Cyber Liability Insurance just makes sense. It was only a matter of time before an insurance plan was developed to address the growing threats and problems the Internet presents. Without Cyber Liability Insurance, the many loopholes that thieves would use to completely run your business into the ground are left wide open. You shouldn’t take the risk of running an online business without some form of Cyber Liability Insurance, that is, if you care enough about your business to recover it when a disaster strikes. The choice is yours but many businesses have already locked in their ability to protect their business from online disasters.

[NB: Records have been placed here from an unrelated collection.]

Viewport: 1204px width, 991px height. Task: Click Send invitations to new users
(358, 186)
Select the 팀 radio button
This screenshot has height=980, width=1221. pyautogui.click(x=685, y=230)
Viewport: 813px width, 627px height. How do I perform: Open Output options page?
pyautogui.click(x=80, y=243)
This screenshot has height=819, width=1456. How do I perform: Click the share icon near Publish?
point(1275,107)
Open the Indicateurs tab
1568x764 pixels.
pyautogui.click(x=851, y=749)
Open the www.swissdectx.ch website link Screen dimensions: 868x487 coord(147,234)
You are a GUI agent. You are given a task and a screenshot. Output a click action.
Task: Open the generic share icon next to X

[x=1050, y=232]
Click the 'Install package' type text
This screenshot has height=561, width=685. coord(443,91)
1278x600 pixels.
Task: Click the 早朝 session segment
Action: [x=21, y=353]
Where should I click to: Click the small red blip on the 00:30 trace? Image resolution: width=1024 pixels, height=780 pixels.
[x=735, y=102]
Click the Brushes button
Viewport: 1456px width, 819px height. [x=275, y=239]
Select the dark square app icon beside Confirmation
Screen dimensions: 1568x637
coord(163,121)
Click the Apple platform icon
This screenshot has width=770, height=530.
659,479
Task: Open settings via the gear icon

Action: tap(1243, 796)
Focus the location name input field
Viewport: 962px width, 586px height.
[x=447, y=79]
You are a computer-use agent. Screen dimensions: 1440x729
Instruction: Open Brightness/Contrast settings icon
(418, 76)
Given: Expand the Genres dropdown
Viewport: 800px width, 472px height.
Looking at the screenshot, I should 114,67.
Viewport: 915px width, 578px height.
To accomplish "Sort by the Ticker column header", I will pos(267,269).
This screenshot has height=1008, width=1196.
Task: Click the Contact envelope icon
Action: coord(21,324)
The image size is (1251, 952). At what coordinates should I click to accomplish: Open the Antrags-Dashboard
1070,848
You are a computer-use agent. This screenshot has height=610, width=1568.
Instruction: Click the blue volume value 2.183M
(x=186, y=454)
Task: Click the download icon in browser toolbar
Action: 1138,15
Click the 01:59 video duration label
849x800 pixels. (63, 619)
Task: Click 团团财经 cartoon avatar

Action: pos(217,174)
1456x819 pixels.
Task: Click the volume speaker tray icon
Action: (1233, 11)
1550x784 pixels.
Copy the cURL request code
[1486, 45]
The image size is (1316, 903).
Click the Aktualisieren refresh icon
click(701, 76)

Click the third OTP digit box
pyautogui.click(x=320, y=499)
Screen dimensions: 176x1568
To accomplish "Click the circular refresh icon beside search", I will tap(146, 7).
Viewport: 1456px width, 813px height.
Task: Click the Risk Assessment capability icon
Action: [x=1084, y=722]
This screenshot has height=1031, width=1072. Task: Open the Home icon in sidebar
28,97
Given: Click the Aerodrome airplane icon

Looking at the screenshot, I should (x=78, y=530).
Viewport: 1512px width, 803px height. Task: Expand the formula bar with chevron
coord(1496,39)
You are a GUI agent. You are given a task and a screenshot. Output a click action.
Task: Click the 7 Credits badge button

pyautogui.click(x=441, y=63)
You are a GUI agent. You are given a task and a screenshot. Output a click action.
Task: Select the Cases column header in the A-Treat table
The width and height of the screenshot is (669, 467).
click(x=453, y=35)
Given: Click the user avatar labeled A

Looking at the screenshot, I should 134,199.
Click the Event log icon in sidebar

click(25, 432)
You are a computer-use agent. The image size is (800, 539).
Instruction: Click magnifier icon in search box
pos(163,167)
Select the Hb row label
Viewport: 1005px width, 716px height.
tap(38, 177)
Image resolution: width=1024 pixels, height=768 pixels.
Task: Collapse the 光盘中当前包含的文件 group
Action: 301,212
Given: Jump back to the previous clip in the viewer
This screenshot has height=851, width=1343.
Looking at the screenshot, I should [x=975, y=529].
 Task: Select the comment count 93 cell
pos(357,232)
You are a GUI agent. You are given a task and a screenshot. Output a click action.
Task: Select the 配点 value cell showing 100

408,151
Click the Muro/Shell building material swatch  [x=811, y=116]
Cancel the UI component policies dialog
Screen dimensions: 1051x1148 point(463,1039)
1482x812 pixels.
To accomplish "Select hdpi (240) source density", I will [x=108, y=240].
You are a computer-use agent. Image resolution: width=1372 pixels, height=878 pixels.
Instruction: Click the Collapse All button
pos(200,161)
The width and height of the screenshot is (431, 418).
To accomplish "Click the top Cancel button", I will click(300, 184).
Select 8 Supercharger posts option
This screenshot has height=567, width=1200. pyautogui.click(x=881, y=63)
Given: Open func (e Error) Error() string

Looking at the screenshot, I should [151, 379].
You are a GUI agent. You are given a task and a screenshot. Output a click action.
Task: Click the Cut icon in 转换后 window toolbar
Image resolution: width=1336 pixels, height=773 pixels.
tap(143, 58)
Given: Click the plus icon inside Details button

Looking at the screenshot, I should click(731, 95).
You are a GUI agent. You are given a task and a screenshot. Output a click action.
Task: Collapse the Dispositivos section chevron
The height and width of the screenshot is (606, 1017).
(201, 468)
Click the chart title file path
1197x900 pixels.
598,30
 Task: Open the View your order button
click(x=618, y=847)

Protecting your business is very easy if you know the right protocol to follow. The main areas where crime is the most prevalent is Internet fraud, spam, hacking, sexual predators and data theft. Knowing the perils your business will face will allow you to put the protection you need in place before a danger becomes a reality. Because every business is different, we’ll use a figurative example. A business opens on the Internet and to save money they do nothing for their business security measures. 6 months after opening, after they have become incredibly popular, they are struck by a band of Internet thieves that have been watching their business progress. After downloading all of their data records from an unprotected server, they make exorbitant purchases using the financial details of the businesses customers. Had the business had their site hosted on a protected server, they wouldn’t have fallen victim to the hacker’s efforts to download their data. Instead the hacker would have been denied access entirely.

If there is a way to damage your business through cyber crime, there is also a way that has been created to prevent it. Meaning, for every cyber crime problem there is already a solution. Instead of listing the gargantuan amount of different crimes there are, take the initiative to research the types of crimes your business is vulnerable to. For example, a business that sells cuts of lean meat online may be vulnerable to having their shipments hijacked before they reach their destination. Crimes initiated in the cyber world can also be taken into real life scenarios. Being aware of this will help you to devise a plan that will keep your business safe in both online and offline ventures.

You may not think it will happen to you but that is exactly what cyber thieves count on. Many people make no efforts to protect their business from things they can’t see. It’s this kind of twisted logic that allows cyber crime to be so prevalent. Do some thorough research and get a team of people together to discuss the risks your business is subjected to and the many ways you could become a victim of these crimes. Online crime follows a Web of possibility, action and reaction, just like the links people follow. Trying to imagine a sequence of events that could ruin your business will put you one step ahead of the game when it comes time to protect your business.

-   Have a formal process in place to update software, firewalls and anti-virus programmes regularly and promptly.
-   Safeguard mobile devices that hold sensitive personal data.  Encryption is a key tool to do this.
-   Safeguard personal information within the workplace, segregating pay information and personal details on a separate part of the network and restricting access to staff on a “least privilege” need to know basis.
-   Develop a firm set of operational and procedural guidelines to support security policies and standards that must be followed to maintain security.
-   Implement regular staff training on security procedures and employ rigorous staff vetting when hiring.
-   Make sure you have a crisis management plan in place which has been rehearsed and can be executed as soon as you detect a potential security breach.
-   The first 24 hours of a security breach is critical:  implement the crisis plan immediately.  Time is of the essence, particularly if regulatory reporting is required.
-   Having insurance in place is a big bonus for companies involved in a security breach.  In addition to covering many of the major costs, insurers have many of the resources to advise a company on what they need to do, as well as expert contacts to handle the situation expediently.